_本文抜粋:_
******
本発明は、被加熱物の平坦面のうち所定の環状部分を所定の深さだけ誘導加熱する誘導加熱方法及び誘導加熱コイルに関する。
平坦面が形成されたワーク(被加熱物)が産業界で広く使用されている。このようなワークの平坦面を環状(リング状)に焼入れすることがある。この焼入れに際しては、平坦面の焼入部分とほぼ同じサイズの円形の誘導加熱コイルを平坦面に向き合わせて配置しておき、この平坦面を環状に所定の深さだけ誘導加熱することにより環状の被加熱部分(以下、環状部分という)を形成してその直後に急冷する。
******
_エントリ一覧:_
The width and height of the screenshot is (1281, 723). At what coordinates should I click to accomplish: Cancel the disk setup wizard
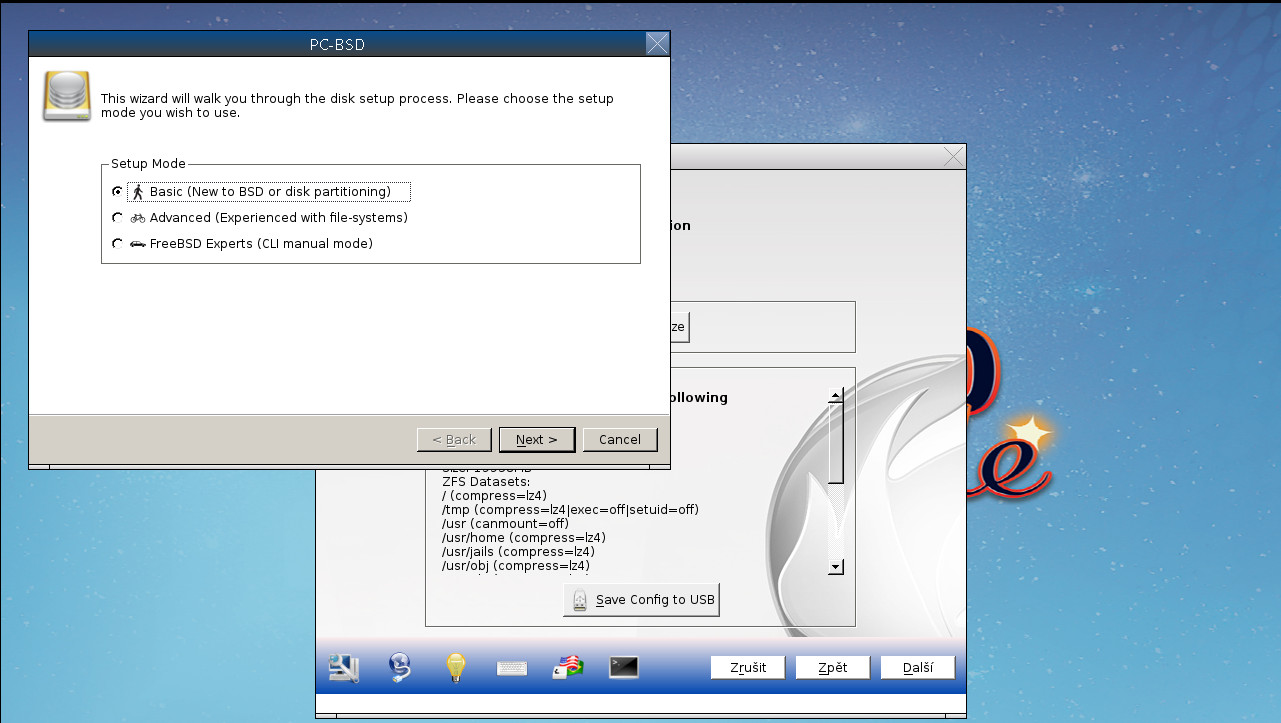(x=620, y=439)
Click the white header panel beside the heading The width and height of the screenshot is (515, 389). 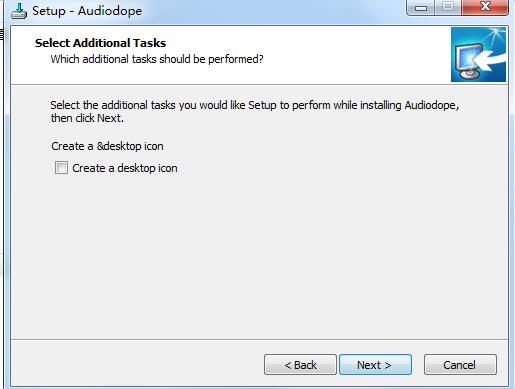pyautogui.click(x=357, y=55)
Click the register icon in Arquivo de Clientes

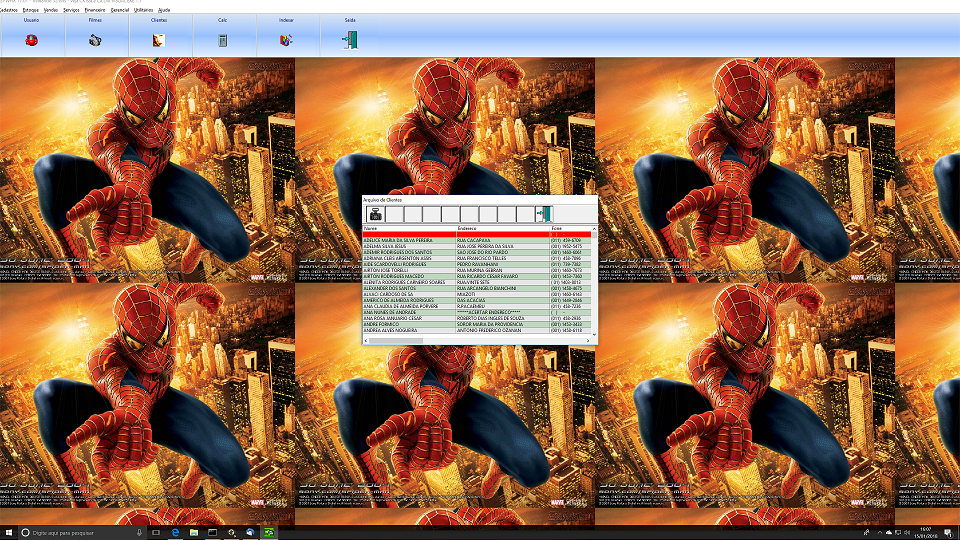(x=375, y=215)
******
_課題一覧:_
[a] 誘導加熱の本文抜粋のうち、「本発明は、被加熱物の平坦面の」から「形成してその直後に急冷する。」までをすべて書き写すこと。
[b] 誘導加熱の本文抜粋を、最後の文の後から続けて書き進めること。

_課題への回答:_
[a]
本発明は、被加熱物の平坦面のうち所定の環状部分を所定の深さだけ誘導加熱する誘導加熱方法及び誘導加熱コイルに関する。
平坦面が形成されたワーク(被加熱物)が産業界で広く使用されている。このようなワークの平坦面を環状(リング状)に焼入れすることがある。この焼入れに際しては、平坦面の焼入部分とほぼ同じサイズの円形の誘導加熱コイルを平坦面に向き合わせて配置しておき、この平坦面を環状に所定の深さだけ誘導加熱することにより環状の被加熱部分(以下、環状部分という)を形成してその直後に急冷する。

[b]
ところが、電磁誘導によってワークの環状部分に流れる渦電流はこの環状部分の最短距離を通る傾向にあるので、環状部分のうち内側部分には外側部分よりも多くの渦電流が通ることとなる。この理由は、円形の誘導加熱コイルでは、この誘導加熱コイル径の内側における磁界の強さが近接効果(加熱コイル効果)によってその外側よりも強いからである。この結果、この内側部分は外側部分よりも深くまで焼入温度に加熱されることとなる。従って、焼入硬化層の深さは内側部分では深く、外側部分では浅くなり、一様な深さの焼入硬化層が得られない。
ところで、ワークの平坦面の全体に一様な深さの焼入硬化層を形成する技術として、誘導加熱コイルの中心が平坦面の中心から偏心するように誘導加熱コイルを配置しておき、ワークを回転させながらその平坦面を誘導加熱する技術が知られている(特許文献1)。
特公昭58−39887号公報
上記した技術では、ワークの平坦面を環状に焼入れすることができないという問題と、誘導加熱コイルの中心が平坦面の中心から偏心しているのでエネルギー効率が悪いという問題がある。
本発明は上記事情に鑑み、ワークの平坦面を環状に一様な深さに誘導加熱できる誘導加熱方法及び誘導加熱コイルを提供することを目的とする。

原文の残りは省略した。